Needs way better bookmark handling as well.


----------



## ClayDavis (Oct 12, 2011)

good progress but needs more work. Love the card system on phones it so web Os


----------



## DKBig (Feb 9, 2012)

it crashed allready.. not only one time. i think there is a lot of work to do.


----------



## Lothinator (Jun 30, 2011)

Went back to Boat Browser myself. The only killer feature is link zooming, and with all the other issues I can do without that for a while longer.


----------



## hooutoo (Jan 4, 2012)

Anyone know how to set "desktop mode" as default? I can't seem to get chrome to stop using "mobile websites".


----------



## Lothinator (Jun 30, 2011)

hooutoo said:


> Anyone know how to set "desktop mode" as default? I can't seem to get chrome to stop using "mobile websites".


You can't.


----------



## frog23 (Feb 1, 2012)

i know Flash Player isn't updating mobile versions anymore and this for Chrome is a no go for me. Compared to the stock browser which plays every video on a page for me and Chrome does not.
Love Chrome on my PC but not the Touchpad.


----------



## amels802 (Oct 15, 2011)

I have a question... Is it just me or is the tablet version a bit different than the one demoed on the Galaxy Nexus? For instance, it doesn't seem to be using the accelerometer like on the GN. Also, the tab functionality doesn't seem to be there. Maybe it's the lack of hardware acceleration on this ICS release? I'm still running alpha0 BTW.


----------



## jeddy (Oct 29, 2011)

It has been good to me so far, it is kind of cool!

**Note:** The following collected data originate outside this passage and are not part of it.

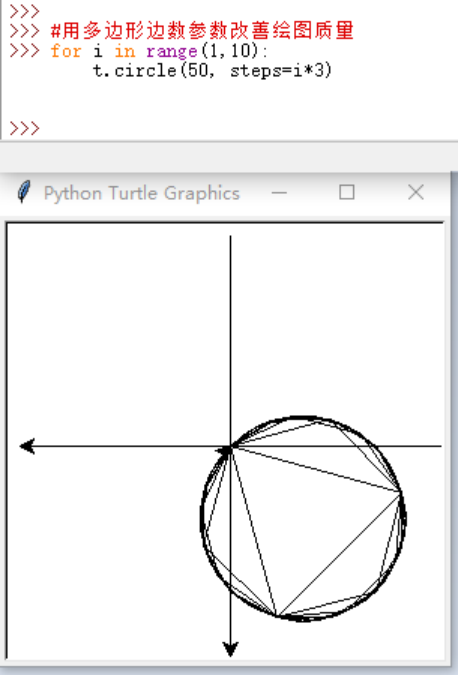
Task: Click the top end of the vertical line
Action: point(230,237)
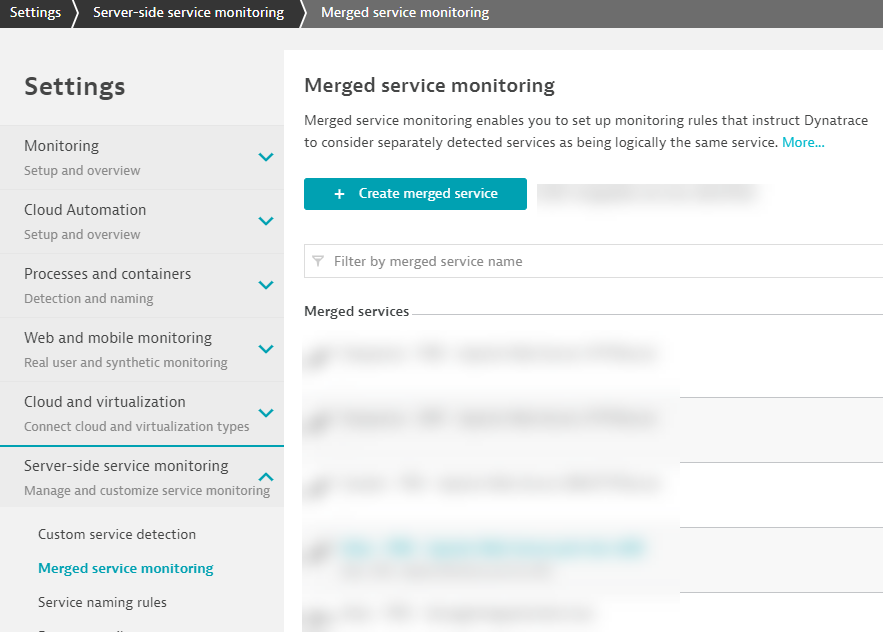Click the funnel filter icon
Screen dimensions: 883x632
tap(318, 261)
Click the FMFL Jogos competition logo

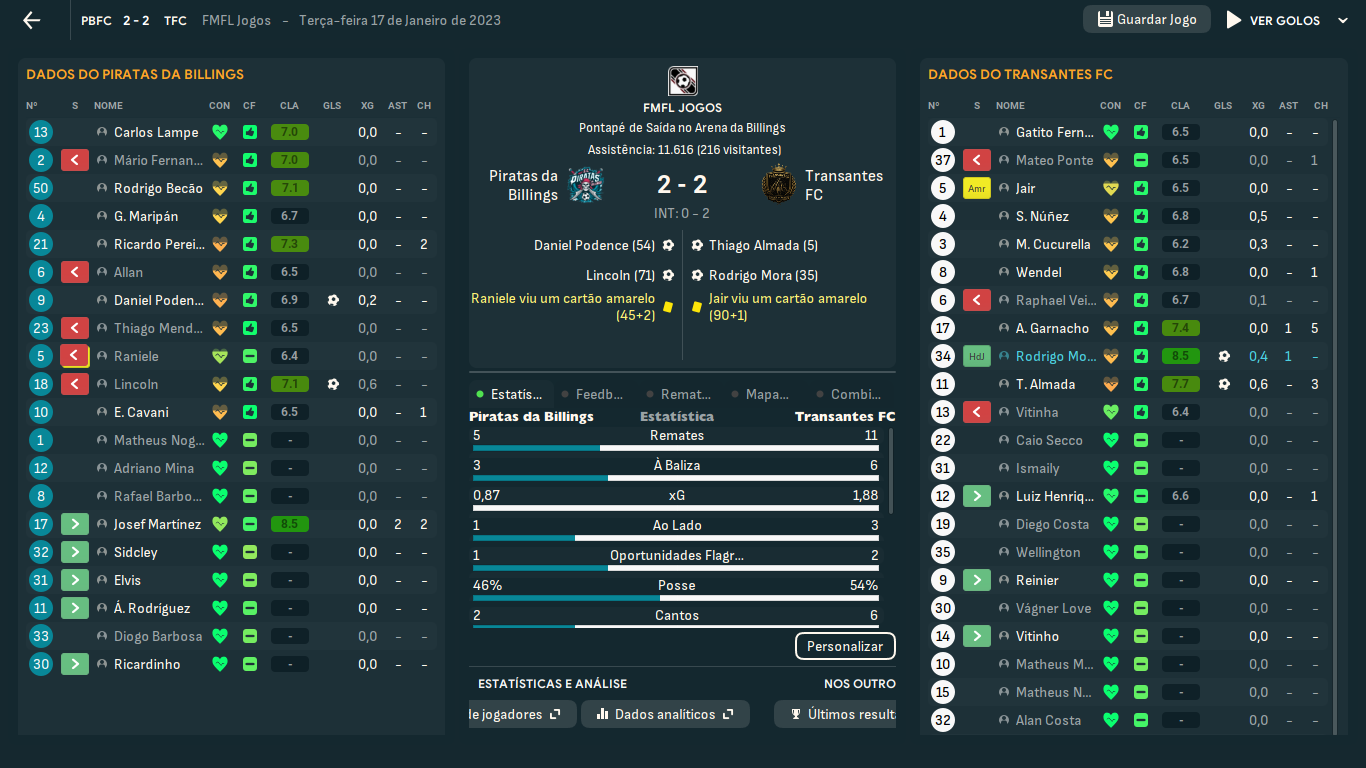pos(682,81)
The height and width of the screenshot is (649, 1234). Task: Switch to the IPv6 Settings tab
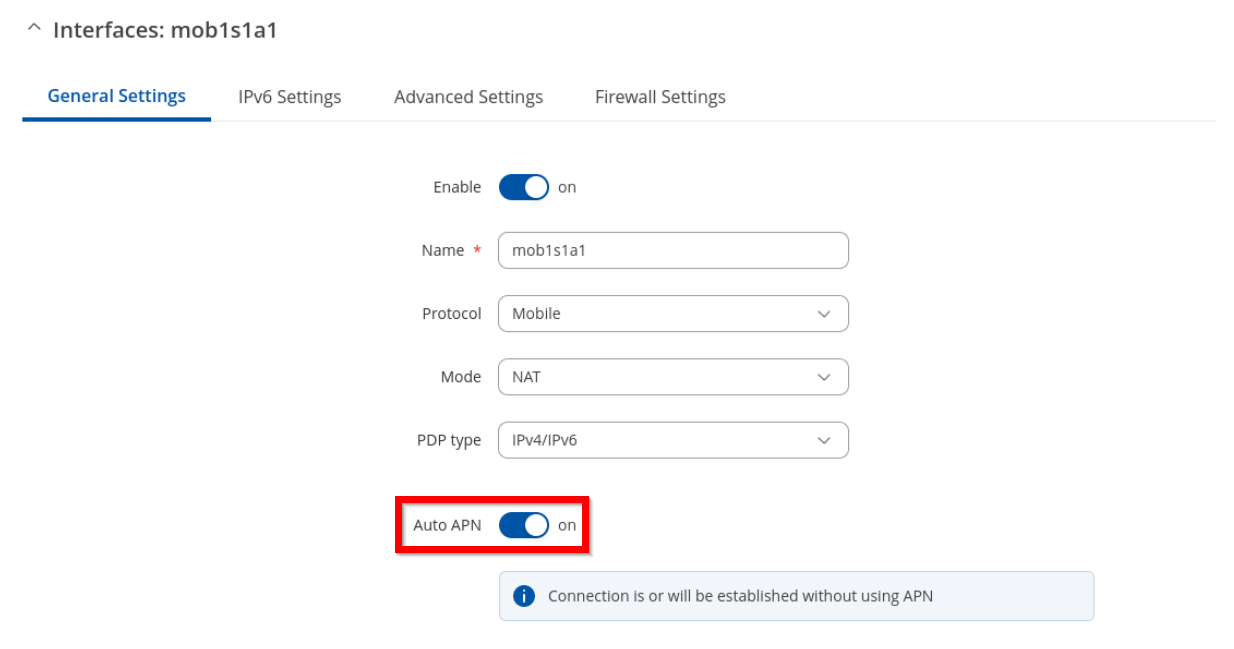290,97
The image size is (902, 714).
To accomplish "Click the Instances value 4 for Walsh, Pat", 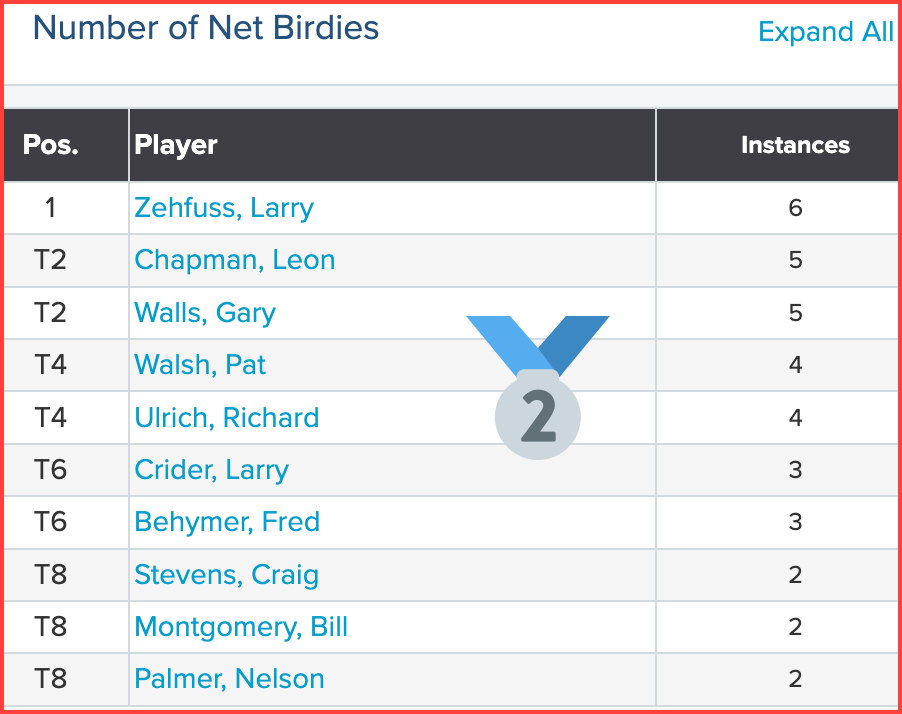I will [x=795, y=365].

Sent from my cm_tenderloin using RootzWiki


----------



## psygn (Oct 17, 2011)

Is there a true desktop type browser for Android? By that, I mean all the settings you would typically find on a desktop browser but in tablet form? I would like something as powerful as that.


----------



## dang025 (Jan 16, 2012)

amels802 said:


> I have a question... Is it just me or is the tablet version a bit different than the one demoed on the Galaxy Nexus? For instance, it doesn't seem to be using the accelerometer like on the GN. Also, the tab functionality doesn't seem to be there. Maybe it's the lack of hardware acceleration on this ICS release? I'm still running alpha0 BTW.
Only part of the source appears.